An audit revealed that in the early days of COVID-19, when people were unable to work and dependent upon the government for a paycheck, more than 99 percent of all phone calls to Wisconsin’s unemployment office went unanswered.  The state’s unemployment benefits website was all but unusable.

The backlog hit 800,000 claims by August 2020, and people waited months to get their money.  Some never did.

More than half of all unemployment claims went unprocessed within eight weeks in 2020, a stunning number considering more than 400,000 people suddenly found themselves unemployed.  The backlog hit 800,000 claims by August 2020, and people waited months to get their money.  Some never did.

Evers responded by doing little to fix the underlying problems but making a big show of firing Department of Workforce Development Secretary Caleb Frostman.  Nothing much changed.  Even after the state reopened and people started to go back to work, thus easing the massive strain on the unemployment claims processing system, 25 percent of claims still were unprocessed within eight weeks in 2021.

Even now, with the state fully reopened and the unemployment rate down to pre-pandemic levels, seven percent of claims have not been processed within eight weeks in 2022.

 

A Veterans Home Hellhole    

It is the most basic duty of government to protect its citizens from harm, and in this the Evers Administration has failed spectacularly.

In May, the Milwaukee Journal Sentinel reported that a terrifying pattern of abuse and neglect was killing residents of the state-run veterans home in Union Grove.  On Evers’ watch, the facility became “one of the most troubled state-run veterans homes in the nation.”

Six months after the stunning revelation came to light, Evers has not done a thing to remedy the care provided in Union Grove.

“Union Grove ranked in the top five out of 117 CMS-certified state veterans facilities for having the most violations and fines, the analysis found,” the Journal Sentinel noted.  “In the past five years, Union Grove was cited for 62 violations and received fines totaling $250,000.

“One of three veterans homes operated by the Wisconsin Department of Veterans Affairs, Union Grove had more violations than the state’s two other veterans homes — King and Chippewa Falls — combined.”
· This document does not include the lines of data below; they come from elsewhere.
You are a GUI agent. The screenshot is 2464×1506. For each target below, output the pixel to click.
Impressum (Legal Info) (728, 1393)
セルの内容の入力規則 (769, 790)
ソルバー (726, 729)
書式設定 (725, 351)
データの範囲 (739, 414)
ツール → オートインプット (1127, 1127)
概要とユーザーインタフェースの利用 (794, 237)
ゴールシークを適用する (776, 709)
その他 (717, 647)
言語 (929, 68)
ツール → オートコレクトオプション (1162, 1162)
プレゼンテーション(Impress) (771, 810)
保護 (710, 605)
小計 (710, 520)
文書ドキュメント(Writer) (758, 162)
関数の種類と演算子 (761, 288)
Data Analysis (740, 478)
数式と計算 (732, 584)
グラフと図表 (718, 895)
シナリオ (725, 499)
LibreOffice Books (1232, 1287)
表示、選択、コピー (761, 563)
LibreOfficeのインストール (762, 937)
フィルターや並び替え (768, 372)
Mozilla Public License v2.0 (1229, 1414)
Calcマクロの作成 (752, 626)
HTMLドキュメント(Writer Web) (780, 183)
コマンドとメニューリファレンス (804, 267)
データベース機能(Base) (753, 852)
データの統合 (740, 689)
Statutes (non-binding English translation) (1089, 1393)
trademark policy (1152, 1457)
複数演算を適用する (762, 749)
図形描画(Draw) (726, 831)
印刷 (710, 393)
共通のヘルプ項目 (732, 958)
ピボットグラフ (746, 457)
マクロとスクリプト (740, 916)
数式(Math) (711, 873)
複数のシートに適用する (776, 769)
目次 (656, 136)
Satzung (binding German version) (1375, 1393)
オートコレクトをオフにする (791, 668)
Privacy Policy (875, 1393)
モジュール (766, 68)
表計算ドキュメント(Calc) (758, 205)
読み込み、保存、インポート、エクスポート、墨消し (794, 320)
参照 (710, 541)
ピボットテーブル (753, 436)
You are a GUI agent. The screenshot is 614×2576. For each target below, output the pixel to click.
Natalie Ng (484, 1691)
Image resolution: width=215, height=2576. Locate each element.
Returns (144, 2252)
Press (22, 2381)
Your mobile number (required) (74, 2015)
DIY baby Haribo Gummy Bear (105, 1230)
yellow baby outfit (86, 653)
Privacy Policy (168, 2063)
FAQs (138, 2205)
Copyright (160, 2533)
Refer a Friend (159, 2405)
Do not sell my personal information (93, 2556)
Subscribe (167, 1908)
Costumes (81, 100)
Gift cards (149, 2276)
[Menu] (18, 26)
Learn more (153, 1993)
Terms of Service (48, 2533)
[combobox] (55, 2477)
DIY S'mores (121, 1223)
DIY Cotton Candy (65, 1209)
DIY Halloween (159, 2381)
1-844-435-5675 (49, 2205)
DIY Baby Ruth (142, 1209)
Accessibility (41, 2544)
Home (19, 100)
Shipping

Those violations included “failing to keep residents hydrated, not investigating patient abuse, infection control issues, medication mistakes, poor food and not doing enough to keep residents from falling. Residents and family members said care has declined as leadership frequently changed and the home struggles with chronic understaffing.”

Six months after the stunning revelation came to light, Evers has not done a thing to remedy the care provided in Union Grove, and its yearly inspection yielded six new violations, including what the Journal Sentinel described as “several repeats of recurring issues.”

Evers has not demanded any resignations or any semblance of accountability, and as a result, Wisconsin’s most vulnerable veterans continue to be at risk.

 

A Failed Governor

Such feckless leadership has been a hallmark of Evers’ tenure, which has been perhaps the most disastrous in Wisconsin’s history.

Never before has a governor simultaneously made a state less safe through a concerted effort to throw open the prison doors, openly incited rioting and then failed to act to save a city from burning to the ground, grossly violated the Constitution and Rule of Law by abusing his emergency power, and governed so ineptly that his constituents have been wholly unable to receive the most basic level of services from state government.

On every possible front, Tony Evers has failed Wisconsin and it has had devastating, life-changing consequences for its people.